African energy companies are shifting their focus to access capital, fiscal stability, and political risk management as crucial factors for project success, alongside geology. This change is evident in the appointment of veteran resource executives to key positions, bringing in expertise to navigate the complex energy landscape. The move is timely, as global energy investment is projected to reach record levels in the coming years. Despite this, Africa continues to attract only a small fraction of global clean energy investment, highlighting the need for innovative financing solutions.
The energy sector in Africa is becoming increasingly reliant on private capital and alternative financiers, as public and development finance for energy projects has decreased significantly over the past decade. This trend is expected to continue, with global energy investment projected to reach $3.3 trillion in 2025. The lack of investment in African energy projects is particularly striking, given that the continent accounts for a significant portion of the world's population. To address this gap, companies are seeking out experienced leaders who can help them navigate the complex financing landscape.

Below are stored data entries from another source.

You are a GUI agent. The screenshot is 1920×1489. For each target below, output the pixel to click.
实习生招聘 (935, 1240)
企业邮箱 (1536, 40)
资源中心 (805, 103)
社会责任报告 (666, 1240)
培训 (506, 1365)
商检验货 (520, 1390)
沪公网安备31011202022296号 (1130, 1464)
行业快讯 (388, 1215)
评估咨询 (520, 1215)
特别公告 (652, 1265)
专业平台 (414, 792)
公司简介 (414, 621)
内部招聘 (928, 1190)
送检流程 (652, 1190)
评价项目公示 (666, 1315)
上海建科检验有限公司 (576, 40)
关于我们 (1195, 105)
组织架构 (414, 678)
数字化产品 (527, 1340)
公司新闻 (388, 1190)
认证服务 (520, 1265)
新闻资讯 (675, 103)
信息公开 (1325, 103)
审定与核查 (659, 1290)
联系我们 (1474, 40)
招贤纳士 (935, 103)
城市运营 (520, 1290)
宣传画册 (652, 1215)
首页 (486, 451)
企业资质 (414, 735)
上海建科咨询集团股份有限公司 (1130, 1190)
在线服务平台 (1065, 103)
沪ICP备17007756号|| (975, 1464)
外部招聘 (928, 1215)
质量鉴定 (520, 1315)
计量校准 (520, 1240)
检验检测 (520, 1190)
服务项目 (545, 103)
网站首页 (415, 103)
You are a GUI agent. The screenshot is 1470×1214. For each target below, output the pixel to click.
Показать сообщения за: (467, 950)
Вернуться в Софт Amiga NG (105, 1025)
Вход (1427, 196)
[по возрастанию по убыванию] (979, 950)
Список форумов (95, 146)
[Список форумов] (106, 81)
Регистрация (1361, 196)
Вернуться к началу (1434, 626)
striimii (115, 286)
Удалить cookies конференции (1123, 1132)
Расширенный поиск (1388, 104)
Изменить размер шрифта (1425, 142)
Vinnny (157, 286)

Recent appointments in the industry reflect this new focus, with experienced executives bringing their expertise to the table. Their contributions are expected to shape the strategic priorities of their companies, ensuring that they are well-positioned to succeed in the evolving energy landscape. The new appointees are expected to provide critical guidance on technical and capital markets issues, helping their companies to make informed decisions about investment and growth.

Financing for African oil and gas projects has undergone significant changes in recent years, with traditional lenders reducing their exposure to fossil fuels. However, this does not mean that financing has disappeared entirely. Instead, it has evolved, with some banks still willing to fund fossil fuel projects in Africa, while others are more cautious. The key concern for investors is now policy continuity, with a stable and predictable regulatory environment essential for attracting investment.
Investors are looking for a promise that will hold, even in the face of changing political leadership. This means that countries seeking to attract investment must prioritize policy continuity and provide a stable environment for investors. The growth of foreign direct investment in Africa is a positive trend, with the continent attracting significant investment from Gulf and Asian investors. This diversification of investment sources is expected to continue, with energy, infrastructure, and strategic industries being key areas of focus.
Countries seeking to replicate the success of emerging oil producers like Guyana must prioritize competitive exploration terms, while ensuring long-term national benefits. This means striking a balance between attracting investment and protecting national interests. The example of Guyana shows that it is possible to achieve rapid emergence as an oil producer, while also creating jobs, industry, and education opportunities for the local labor force. By prioritizing these factors, countries can create a sustainable and prosperous energy sector.
Upstream investment is showing signs of returning to parts of the continent, with major projects planned in countries like Nigeria, Kenya, and Namibia. The renewal of interest in African energy projects is driven by improved fiscal and regulatory conditions, making it more attractive for investors to engage with the sector. As the energy landscape continues to evolve, it is likely that we will see further investment and growth in the African energy sector, driven by the need for sustainable and reliable energy sources.